_Trecho para análise_.
Atualmente, a Jiu Jitea tem dois instrutores para dez alunos, e trabalha apenas com aulas individuais. Para se inscrever no programa, as crianças passam por uma avaliação em duas partes. A primeira é um acompanhamento minucioso com os pais, e a segunda é uma avaliação psicomotora completa da criança. Na segunda etapa, são avaliados aspectos da como força, cognição, concentração e disciplina. Só então é construído, sob medida, o planejamento de aulas.
A instrutora utiliza um método próprio, que leva o nome do filho e tem o jiu-jitsu e a fisioterapia como pontos principais para a intervenção multidisciplinar. Para Alycia, o esporte tem um forte peso nesse processo, uma vez que muitas crianças autistas têm déficits psicomotores.
“As clínicas acabam focando muito nas funções psicológicas e colocando as motoras em segundo plano, não têm um acompanhamento fisioterapêutico amplo. A maioria das crianças autistas anda na ponta dos pés e isso causa consequências para o resto da vida se não for tratado, como redução de musculatura. O jiu-jitsu é uma forma de estimular esse tratamento”, explica.
Além do estímulo ao desenvolvimento motor, a prática da rotina esportiva é positiva para as crianças no sentido comportamental. “Normalmente, junto com o autismo também existem outras especificidades como o déficit de atenção e o Transtorno Opositor Desafiador [TOD]. A disciplina e o respeito do jiu-jitsu ajudam muito essas crianças na parte da concentração”, diz Alycia.
“Cerca de 99% das pessoas com autismo são pessoas que têm algum tipo de disfunção de integração sensorial. Isso quer dizer que essas pessoas podem ter dificuldade com a recepção, modulação e discriminação dos estímulos sensoriais recebidos pelo meio. O jiu-jitsu vai favorecer muito a percepção proprioceptiva do corpo, porque é um esporte que oferece o uso de força e compressão das articulações”, diz.
Reforçando a fala de Alycia Reis, a especialista ressalta também o aspecto social, uma vez que “é preciso outra pessoa para praticar”: “Então, também tem que aprender a lidar com os próprios limites e com os do outro”.

_Material extraído_.
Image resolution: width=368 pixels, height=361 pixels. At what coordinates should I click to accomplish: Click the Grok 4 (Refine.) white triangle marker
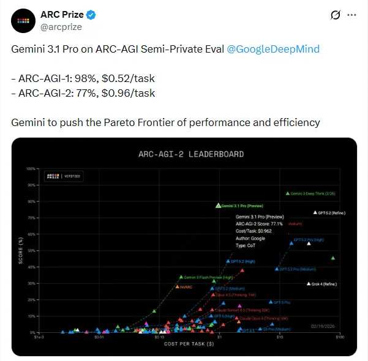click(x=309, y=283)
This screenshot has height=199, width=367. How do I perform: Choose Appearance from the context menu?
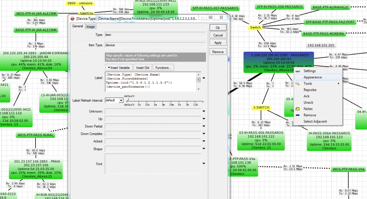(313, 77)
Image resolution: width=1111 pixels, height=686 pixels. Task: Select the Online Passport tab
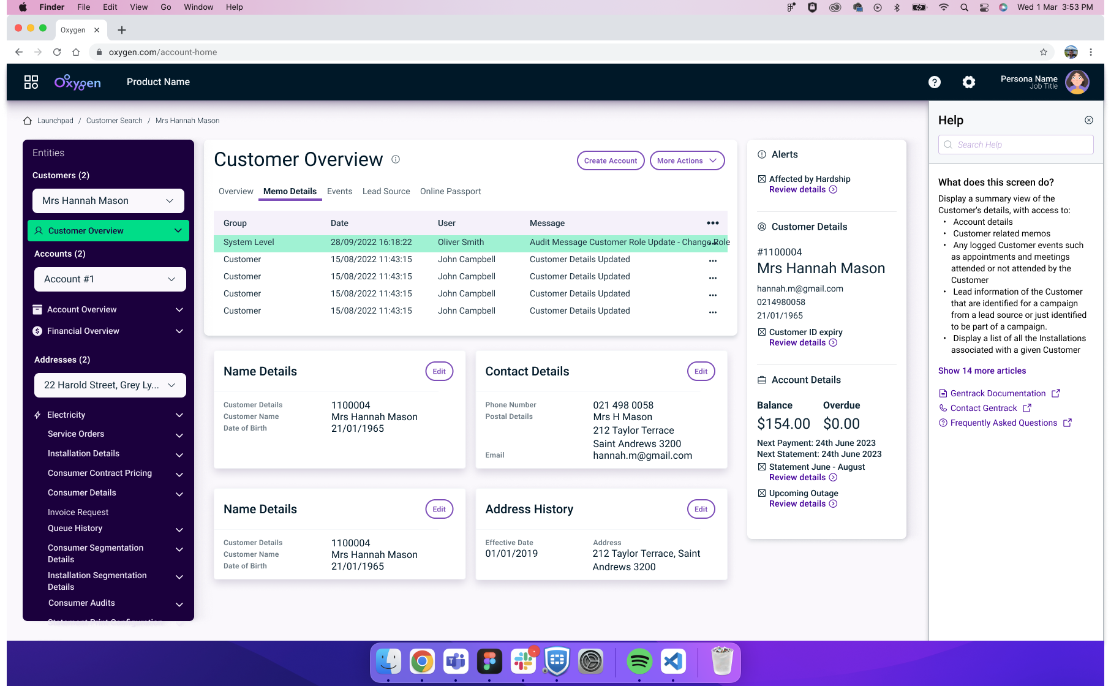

_Instrução 1_. Relacione todos os aspectos que o trecho sobre jiu-jitsu e autismo indica como avaliados na segunda etapa da avaliação das crianças.
_Instrução 2_. Prossiga com o trecho sobre jiu-jitsu e autismo a partir de sua última frase.
As linhas constituem material à parte, sem relação com o trecho sobre jiu-jitsu e autismo.

_Resposta redigida 1_. Força, cognição, concentração e disciplina.

_Resposta redigida 2_.
Esporte como forma de inclusão
Em Ribeira do Pombal, a 300 km de Salvador, a Academia Espaço da Criança promove a inclusão e o desenvolvimento de crianças atípicas por meio de atividades físicas, como judô, treinamento funcional, escalada esportiva e psicomotricidade. Idealizado pela profissional de educação física e judoca Fábia Karina, o projeto surgiu em janeiro de 2022, e hoje atende 25 crianças com autismo e outras especificidades.
“Durante a Pandemia, fiz diversos cursos voltados para crianças atípicas. Um desses cursos foi Judô e Autismo, ministrado por um professor do Rio de Janeiro que tem um Espaço onde ele atende exclusivamente crianças e adolescentes autistas. A forma com que o professor lidava com o público específico me encantou e abriu minha mente para empreender também para esse público. Busquei uma pós-graduação na área e hoje sou especialista em Autismo, o que fez com que melhorasse meus conhecimentos e ampliasse outras possibilidades”, conta a professora.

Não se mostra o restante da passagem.